__Request__.
Change "dropdown" to "drop-down menu" in all of the rows below, leaving everything else as it is, and omit the pictures from your answer.

Item coordinate data
* * * *
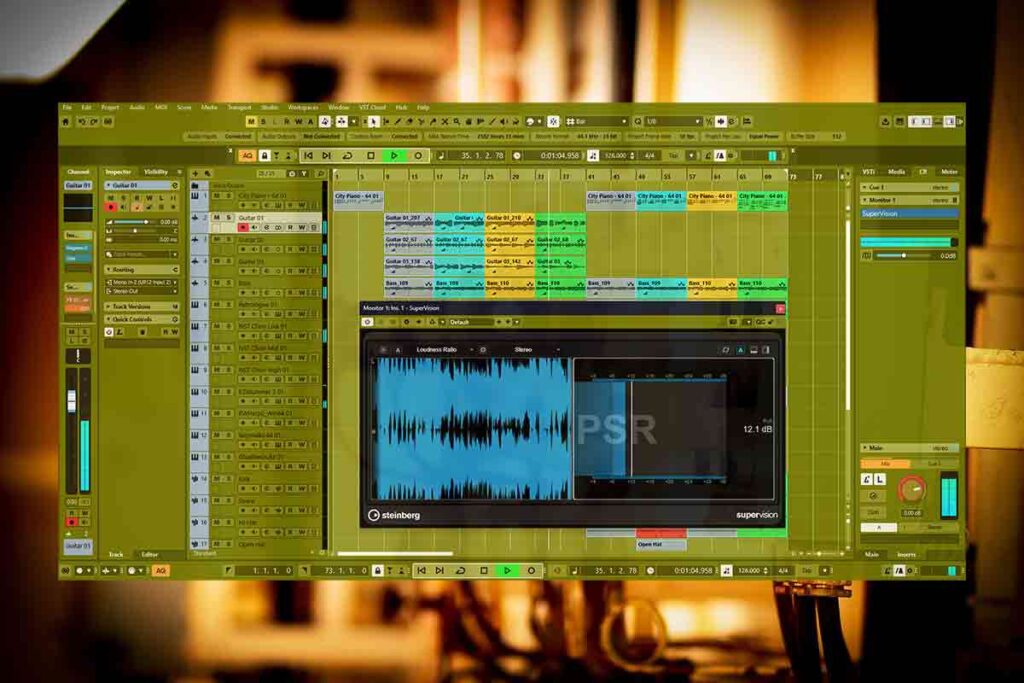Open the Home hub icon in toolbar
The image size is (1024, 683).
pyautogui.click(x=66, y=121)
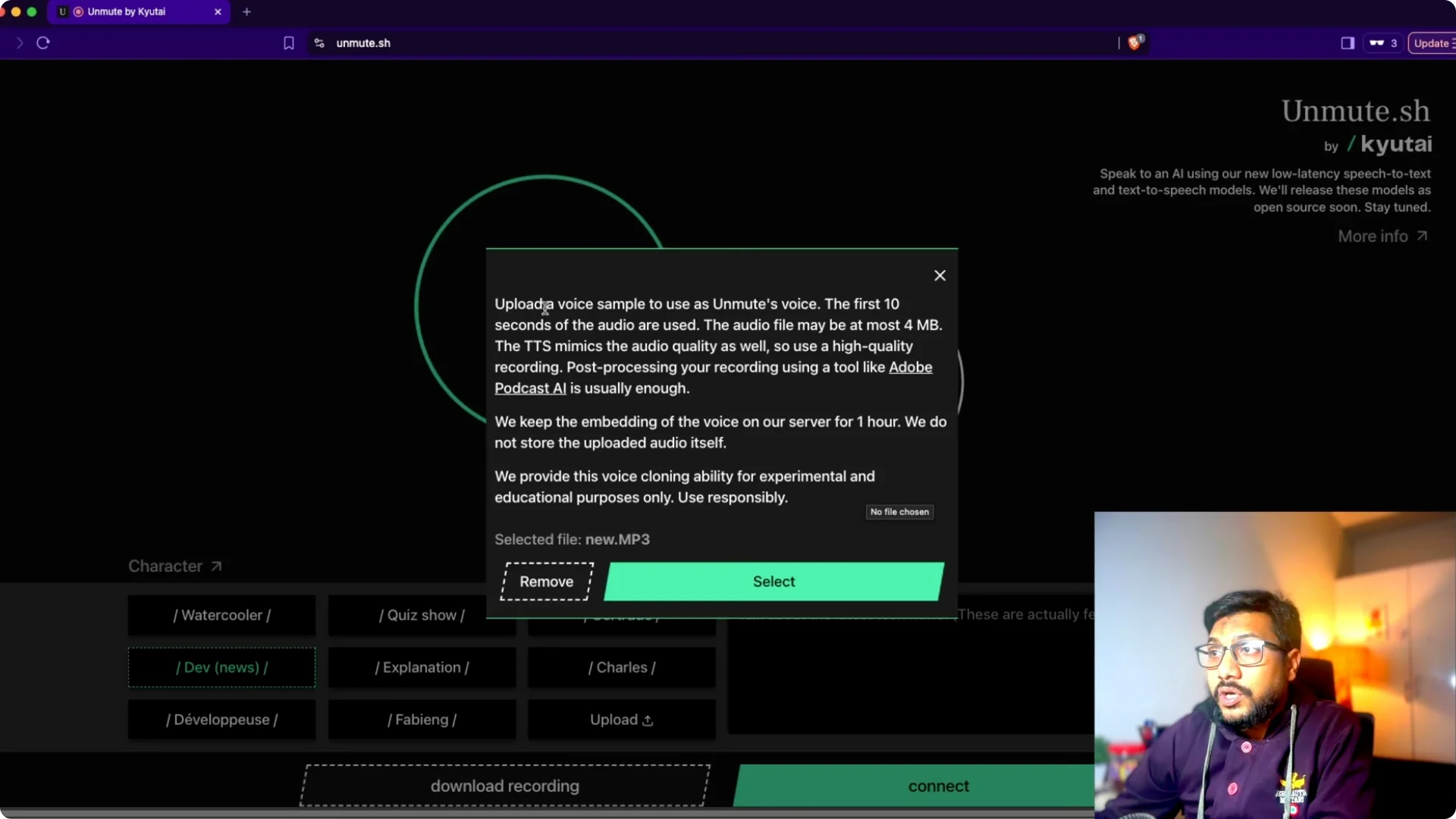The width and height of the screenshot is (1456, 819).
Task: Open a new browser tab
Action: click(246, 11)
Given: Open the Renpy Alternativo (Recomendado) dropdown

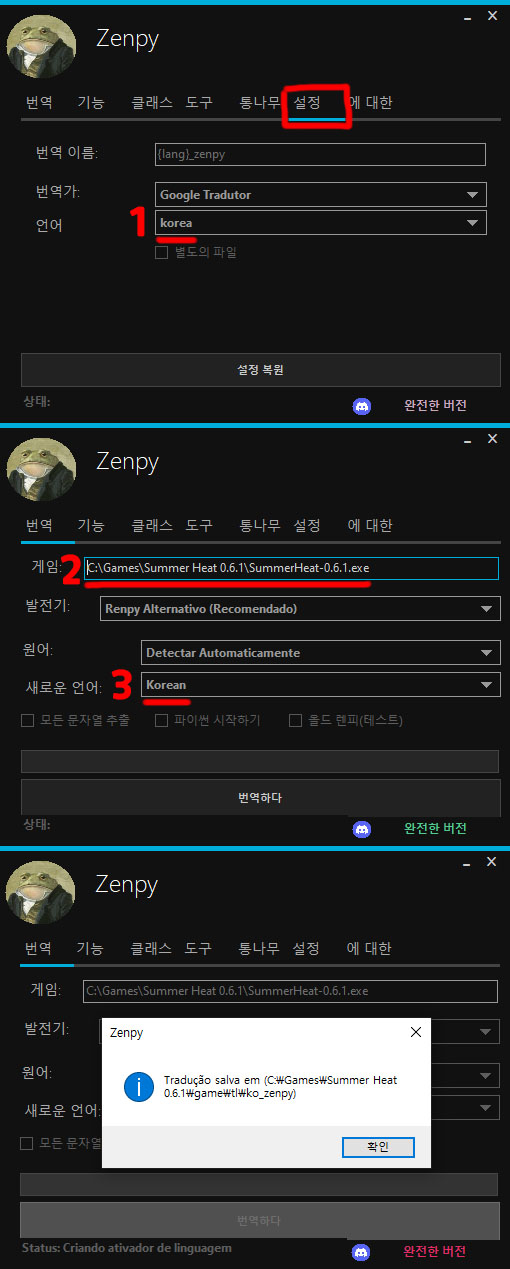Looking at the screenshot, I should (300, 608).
* * * *
__Complete response__.
Open the Home hub icon in toolbar
The image size is (1024, 683).
pyautogui.click(x=66, y=121)
The width and height of the screenshot is (1456, 819).
Task: Open a new browser tab
Action: click(246, 11)
Given: Open the Renpy Alternativo (Recomendado) drop-down menu

Looking at the screenshot, I should (300, 608).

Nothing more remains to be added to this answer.